| EXTRAIT CHOISI |
2) FEMMES D’ARGENTINE
de Juan Solanas
Durée : 1h 26min
Genre : Documentaire
Réalisateur : Juan Solanas
Nationalités : argentine, française, uruguayenne
En Argentine, où l’IVG est interdite, une femme meurt chaque semaine des suites d’un avortement clandestin. Pendant huit semaines, le projet a été âprement discuté au Sénat, mais aussi dans la rue, où des dizaines de milliers de militants ont manifesté pour défendre ce droit fondamental. Les féministes argentines et leur extraordinaire mobilisation ont fait naître l’espoir d’une loi qui légalise l’avortement.
Alors que l’Alabama vient d’adopter une loi anti-avortement, visant à interdire la pratique de l’IVG, le documentaire Femmes d’Argentine (Que Sea Lay) de Juan Solanas retrace le combat acharné des groupes féministes en Argentine pour la liberté de disposer de leur propre corps. Après une émouvante montée des marches des Foulards Verts, le documentaire projeté en séance spéciale, dresse le portrait édifiant du combat pour le droit à l’IVG.

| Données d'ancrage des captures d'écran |
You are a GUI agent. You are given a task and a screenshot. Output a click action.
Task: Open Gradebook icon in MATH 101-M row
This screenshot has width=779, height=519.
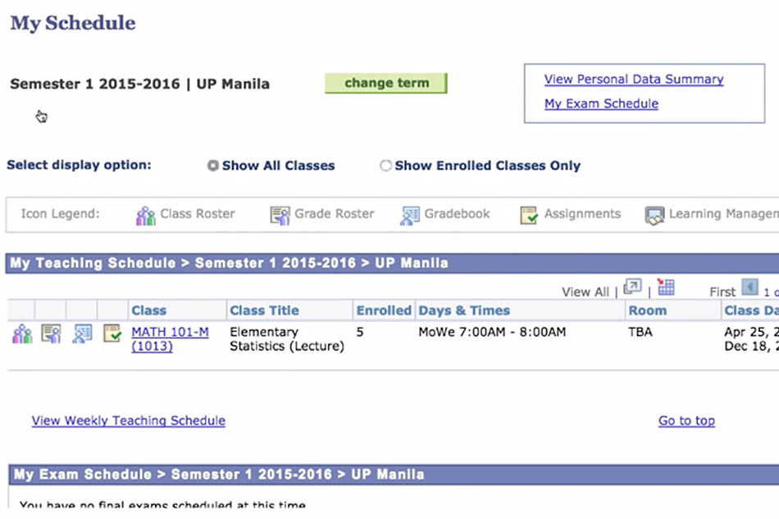[82, 334]
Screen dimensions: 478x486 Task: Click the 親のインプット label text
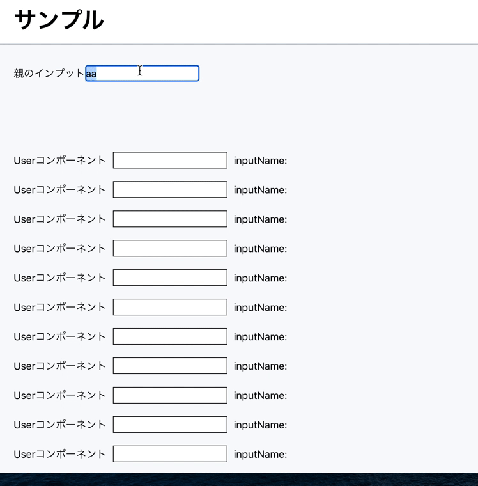49,74
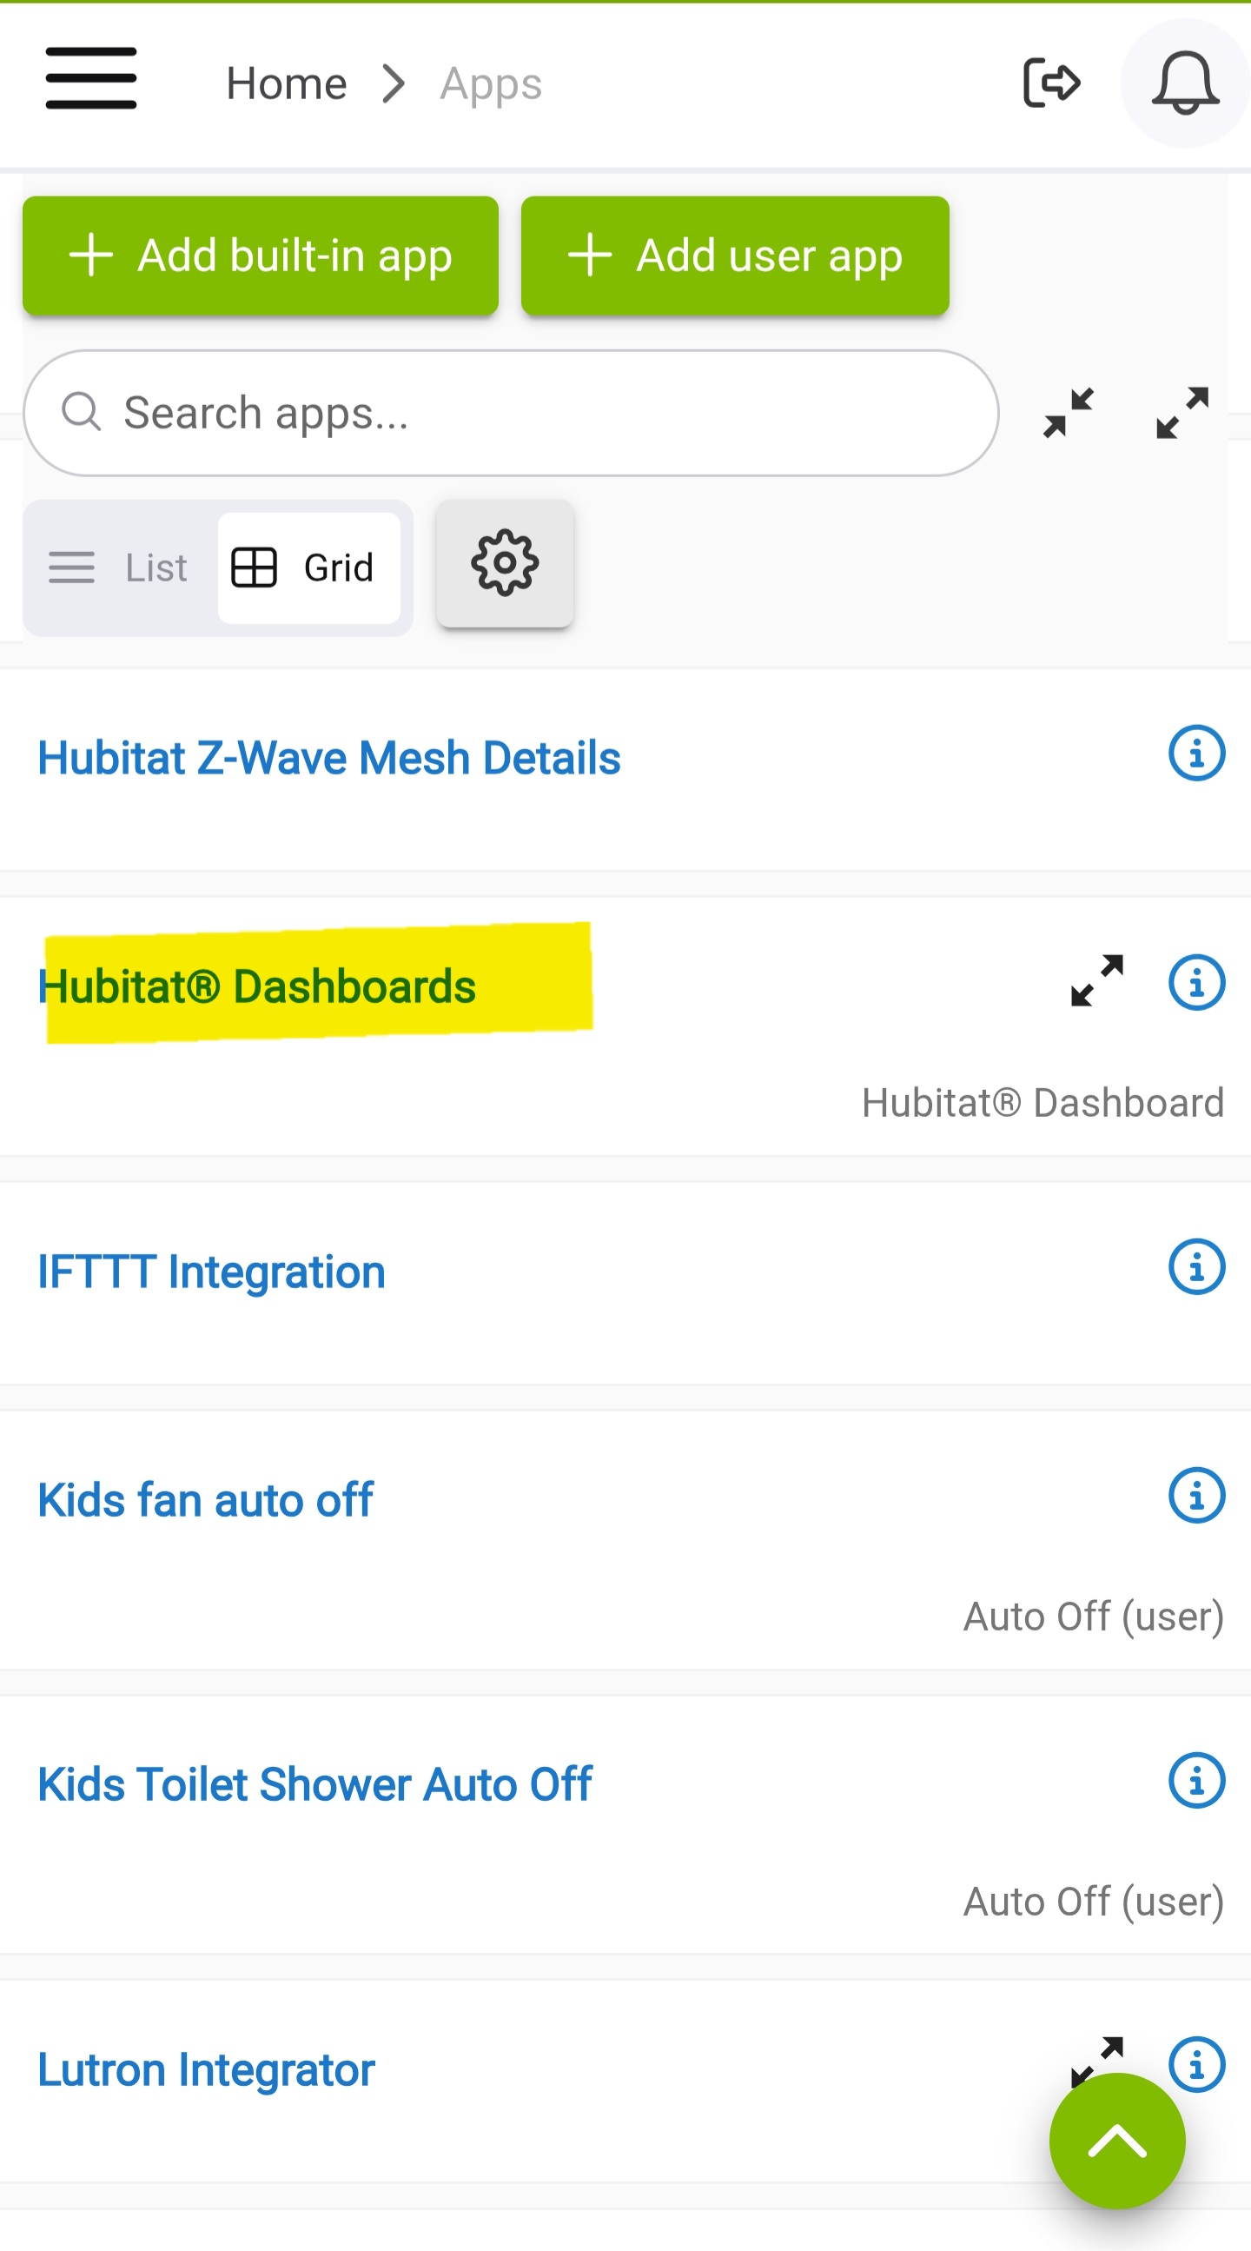Screen dimensions: 1251x2251
Task: Click Add user app button
Action: (735, 255)
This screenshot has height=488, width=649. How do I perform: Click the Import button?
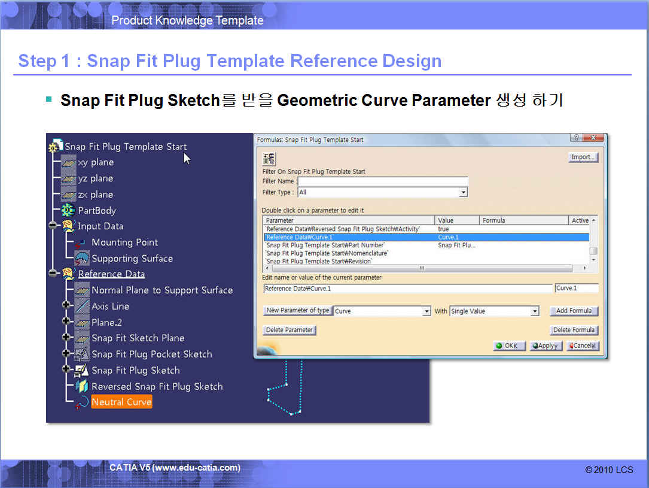(583, 157)
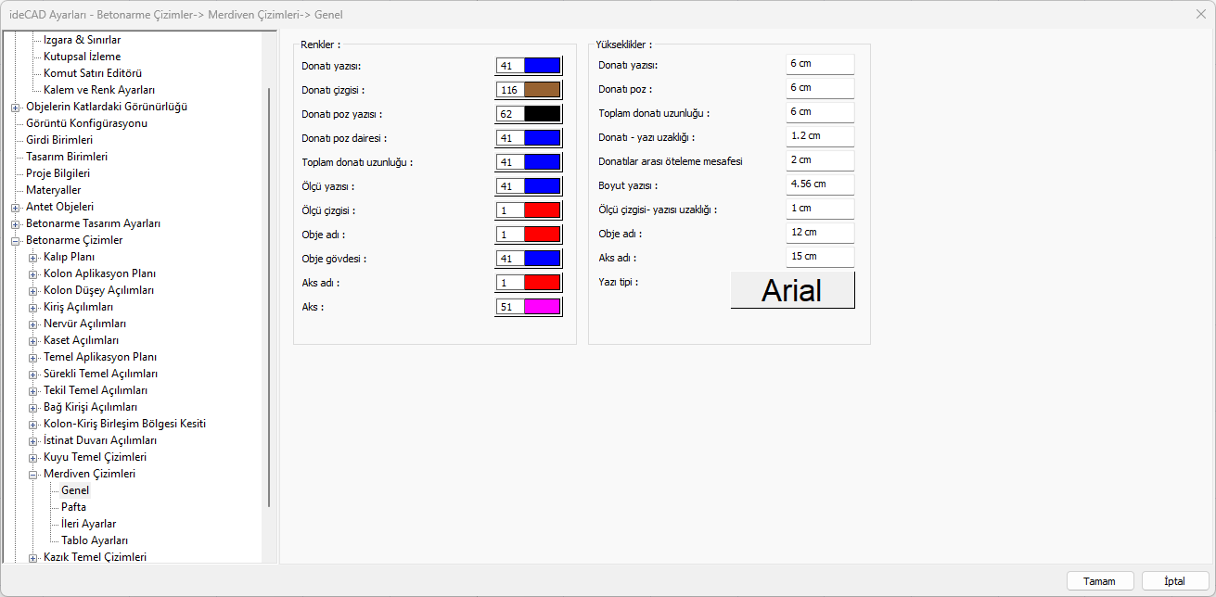Click the Boyut yazısı height field
Viewport: 1216px width, 597px height.
pos(819,184)
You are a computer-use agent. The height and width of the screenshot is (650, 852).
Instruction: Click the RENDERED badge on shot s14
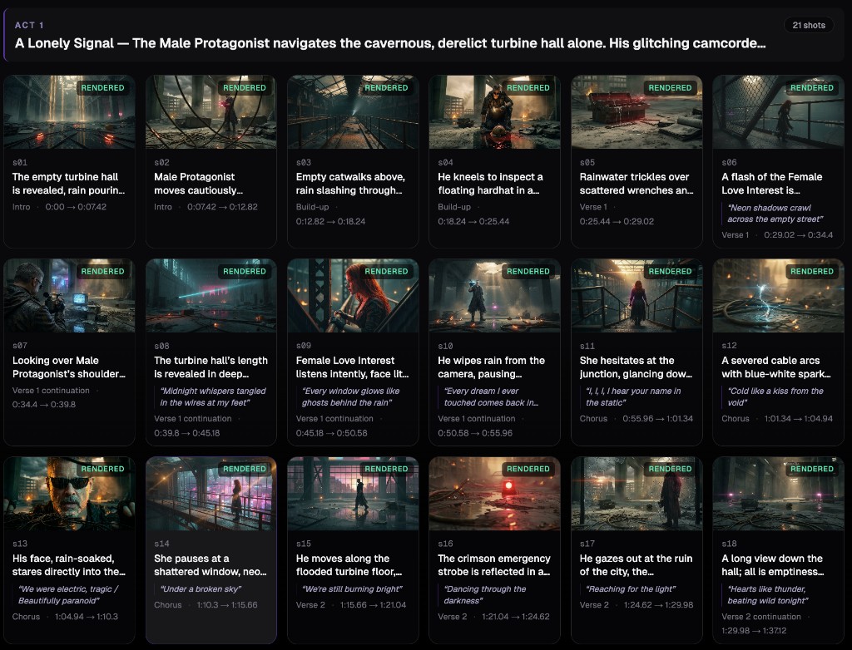[x=245, y=469]
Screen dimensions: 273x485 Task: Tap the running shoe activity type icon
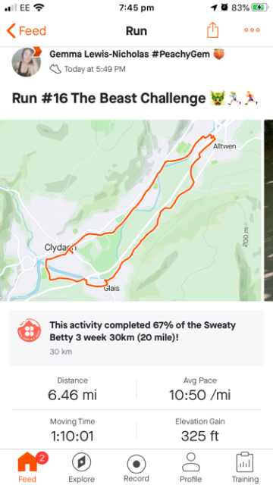[x=55, y=69]
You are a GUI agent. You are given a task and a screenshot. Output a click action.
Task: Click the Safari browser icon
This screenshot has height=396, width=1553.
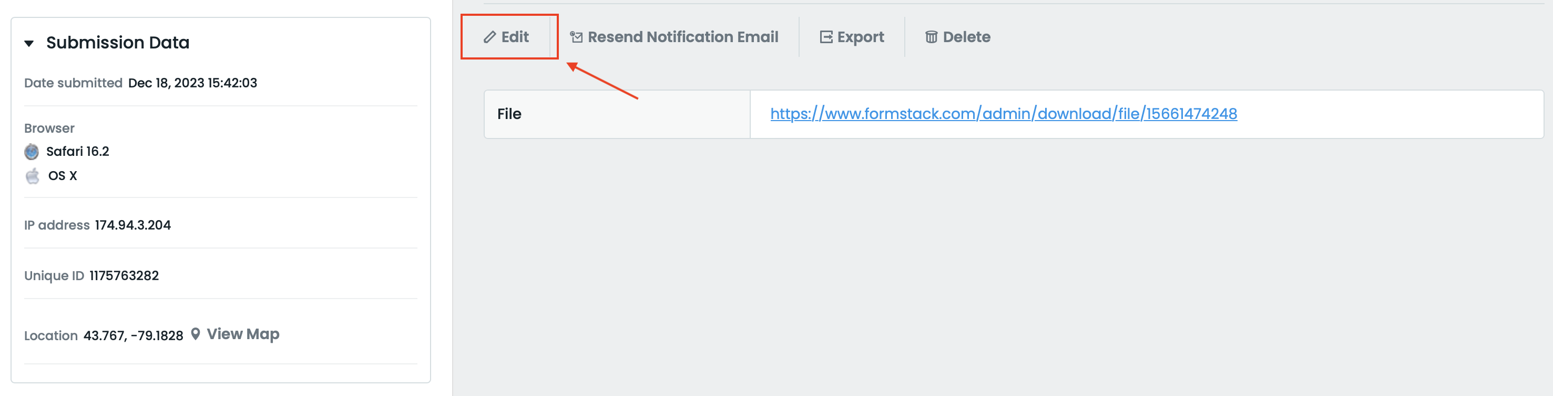click(31, 152)
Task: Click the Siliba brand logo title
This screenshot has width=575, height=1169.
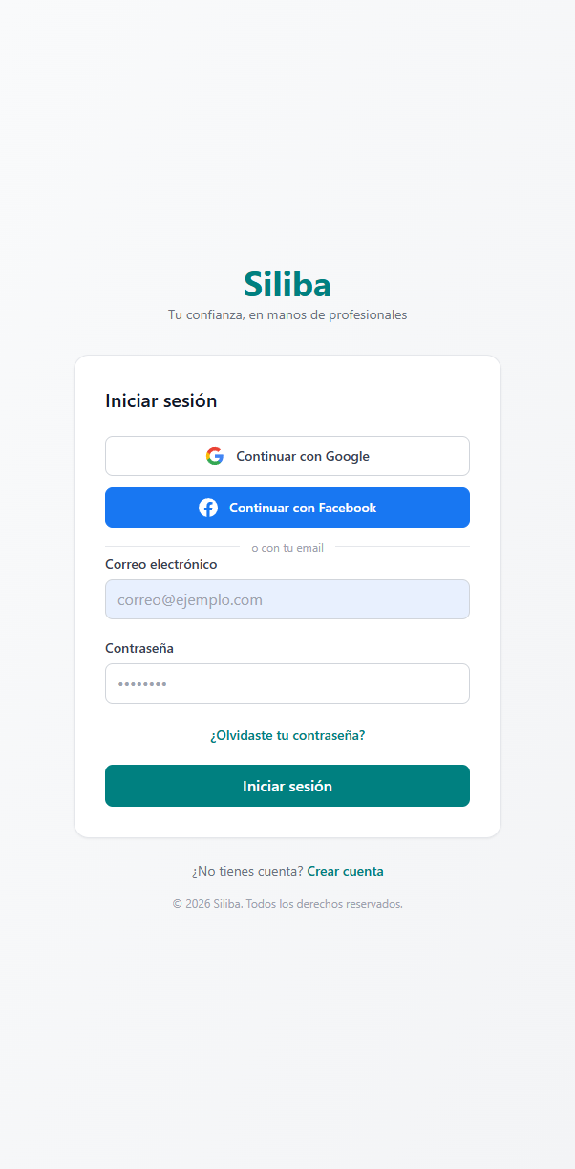Action: pos(288,284)
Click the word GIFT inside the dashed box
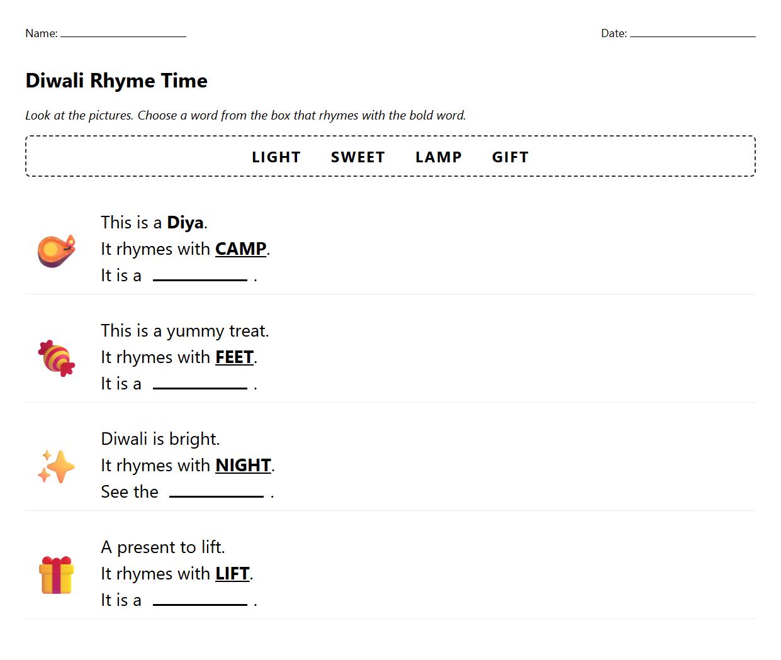This screenshot has height=660, width=781. coord(510,157)
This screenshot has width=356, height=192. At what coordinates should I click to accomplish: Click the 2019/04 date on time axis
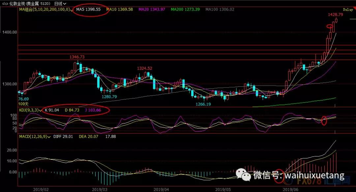coord(162,189)
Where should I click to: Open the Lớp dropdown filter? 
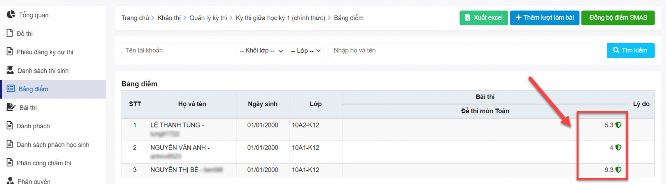click(306, 51)
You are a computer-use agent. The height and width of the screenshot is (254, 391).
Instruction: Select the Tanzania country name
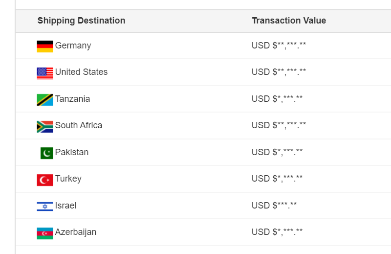pyautogui.click(x=72, y=99)
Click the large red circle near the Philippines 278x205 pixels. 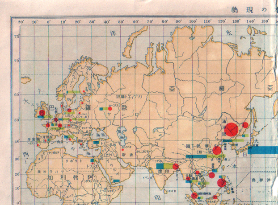(x=222, y=182)
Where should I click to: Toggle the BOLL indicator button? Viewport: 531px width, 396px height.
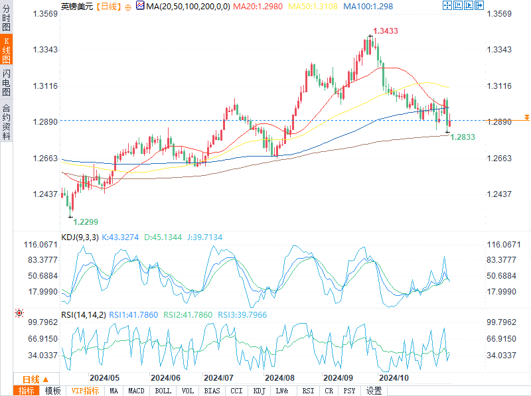163,391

| CONSIGNE 1 |
Résumez l'extrait en deux phrases.
| CONSIGNE 2 |
Modifiez le passage de l'extrait qui commence par "2) FEMMES D’ARGENTINE" et se poursuit jusqu'à "qui légalise l’avortement.", en remplaçant "Sénat" par "Parlement".

| RÉSULTAT DE L'EXERCICE 1 |
Le documentaire Femmes d'Argentine, de Juan Solanas, retrace le combat acharné des groupes féministes en Argentine pour le droit à l'IVG, dans un pays où elle est interdite et où une femme meurt chaque semaine des suites d'un avortement clandestin. Pendant huit semaines, le projet a été âprement discuté au Sénat et dans la rue, où des dizaines de milliers de militants ont manifesté, et cette mobilisation a fait naître l'espoir d'une loi qui légalise l'avortement.

| RÉSULTAT DE L'EXERCICE 2 |
2) FEMMES D’ARGENTINE
de Juan Solanas
Durée : 1h 26min
Genre : Documentaire
Réalisateur : Juan Solanas
Nationalités : argentine, française, uruguayenne
En Argentine, où l’IVG est interdite, une femme meurt chaque semaine des suites d’un avortement clandestin. Pendant huit semaines, le projet a été âprement discuté au Parlement, mais aussi dans la rue, où des dizaines de milliers de militants ont manifesté pour défendre ce droit fondamental. Les féministes argentines et leur extraordinaire mobilisation ont fait naître l’espoir d’une loi qui légalise l’avortement.